- [ASSIGNED TASK 1]: In the news article about Michael McLean, where was his funeral held?
- [ASSIGNED TASK 2]: Print the part of the news article about Michael McLean starting with "Mr McLean said" and going on through "list for three years.".

- [EXERCISE PASSAGE]:
- - -

A tragic north-east schoolboy who signed up to the organ donor register before he died has given four desperately ill people the gift of life.
Michael McLean was fatally injured in an industrial accident on the last day of a summer placement.
The 17-year-old’s family had to make the heart-breaking decision to turn off his life support machine when doctors revealed there was nothing more they could do for him.
But last night his mother revealed that her son had saved the lives of four people so far – including a mother-of-two who needed a pancreas transplant and a man who had been on the waiting list for a kidney for three years.
Angela McLean, who lives at Kincorth in Aberdeen with her husband Mark, said it was comforting to know that her son would live on in others.
The 41-year-old also hopes that one day the patients who received his organs will choose to get in touch so that they can meet the people their son saved.
“When Michael was alive he helped so many people – he was such a loving kid,” she said.
“We are so proud he was able to help four more people even though he’s not here anymore.”
The teenager had been working the last day of a six-week summer placement at Denholm Oilfield Services in Inverurie when he was found unconscious in the yard with a broken neck and two punctured lungs.
His father, a first-aider who also works for the company, was called to help and kept his son alive through CPR while paramedics raced to the scene.
The teenager was treated in intensive care as his family “clung to hope” that he might pull through.
But when scans revealed Michael had suffered irreparable damage to his spine and had very low activity in his brain, his mother and father agreed to turn his life support machine off.
Mr McLean said his son had signed up for an organ donor card through his school, Kincorth Academy, as it was something the family had talked about and believed in.
“I’m hopeful some good can come out of this tragic situation and other people can be helped out,” he said.
Last week, his parents received a letter confirming what they had hoped – that their son had given the gift of life to numerous people.
Michael’s liver was donated to a man in his fifties, who medics said had been “very unwell” prior to the transplant.
The teenager’s kidneys were given to two men in their forties, one who had been on the waiting list for three years.
Meanwhile, his pancreas was donated to a mother-of-two who had been a diabetic for 22 years.
Medics also hope a suitable candidate will emerge so they can donate Michael’s corneas.
Mrs McLean said her son’s heart and lungs could not be used because of the nature of his injuries.
An investigation is still ongoing into what happened on August 14 when the accident happened.
“It’s amazing to think Michael has helped four people,” Mrs McLean said.
“I hope they might want to write to us one day – that would be fantastic.”
Michael’s funeral was held last week at St Nicholas Church in Kincorth.
“We knew he was popular, but we had no idea just how much until that day,” his mother said.
“Michael was the perfect child. We are lost without him.”

- - -

- [THE DATA]:

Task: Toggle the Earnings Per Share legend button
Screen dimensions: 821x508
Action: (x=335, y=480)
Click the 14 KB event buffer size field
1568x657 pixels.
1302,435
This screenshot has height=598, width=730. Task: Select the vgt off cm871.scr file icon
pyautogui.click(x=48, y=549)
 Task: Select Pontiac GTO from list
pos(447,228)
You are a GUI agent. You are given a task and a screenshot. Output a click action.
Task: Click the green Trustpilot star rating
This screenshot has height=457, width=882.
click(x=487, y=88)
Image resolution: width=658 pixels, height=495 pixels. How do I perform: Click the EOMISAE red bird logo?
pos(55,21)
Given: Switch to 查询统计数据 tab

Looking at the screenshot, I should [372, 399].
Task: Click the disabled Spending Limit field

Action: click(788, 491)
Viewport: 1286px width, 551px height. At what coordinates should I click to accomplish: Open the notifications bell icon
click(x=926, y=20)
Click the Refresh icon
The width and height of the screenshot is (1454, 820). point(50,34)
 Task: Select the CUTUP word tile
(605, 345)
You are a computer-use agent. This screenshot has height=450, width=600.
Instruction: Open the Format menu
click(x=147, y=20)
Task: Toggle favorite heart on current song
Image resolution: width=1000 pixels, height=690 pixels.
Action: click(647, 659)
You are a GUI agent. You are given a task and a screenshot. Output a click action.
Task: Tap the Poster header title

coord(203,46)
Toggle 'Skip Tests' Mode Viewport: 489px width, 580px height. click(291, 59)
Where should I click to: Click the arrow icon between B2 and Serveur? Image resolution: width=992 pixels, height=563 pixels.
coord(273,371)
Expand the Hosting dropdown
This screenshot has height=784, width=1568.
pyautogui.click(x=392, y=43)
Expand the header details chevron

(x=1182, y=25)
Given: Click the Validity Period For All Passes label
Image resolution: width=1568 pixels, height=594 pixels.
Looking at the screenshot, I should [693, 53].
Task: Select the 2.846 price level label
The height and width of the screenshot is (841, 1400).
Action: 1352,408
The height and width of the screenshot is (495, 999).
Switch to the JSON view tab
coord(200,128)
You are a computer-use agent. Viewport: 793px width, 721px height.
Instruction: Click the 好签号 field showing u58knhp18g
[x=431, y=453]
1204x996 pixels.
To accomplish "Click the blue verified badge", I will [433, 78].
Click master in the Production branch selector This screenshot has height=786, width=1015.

- - -

- [TASK SOLUTION 1]: At St Nicholas Church in Kincorth.

- [TASK SOLUTION 2]:
Mr McLean said his son had signed up for an organ donor card through his school, Kincorth Academy, as it was something the family had talked about and believed in.
“I’m hopeful some good can come out of this tragic situation and other people can be helped out,” he said.
Last week, his parents received a letter confirming what they had hoped – that their son had given the gift of life to numerous people.
Michael’s liver was donated to a man in his fifties, who medics said had been “very unwell” prior to the transplant.
The teenager’s kidneys were given to two men in their forties, one who had been on the waiting list for three years.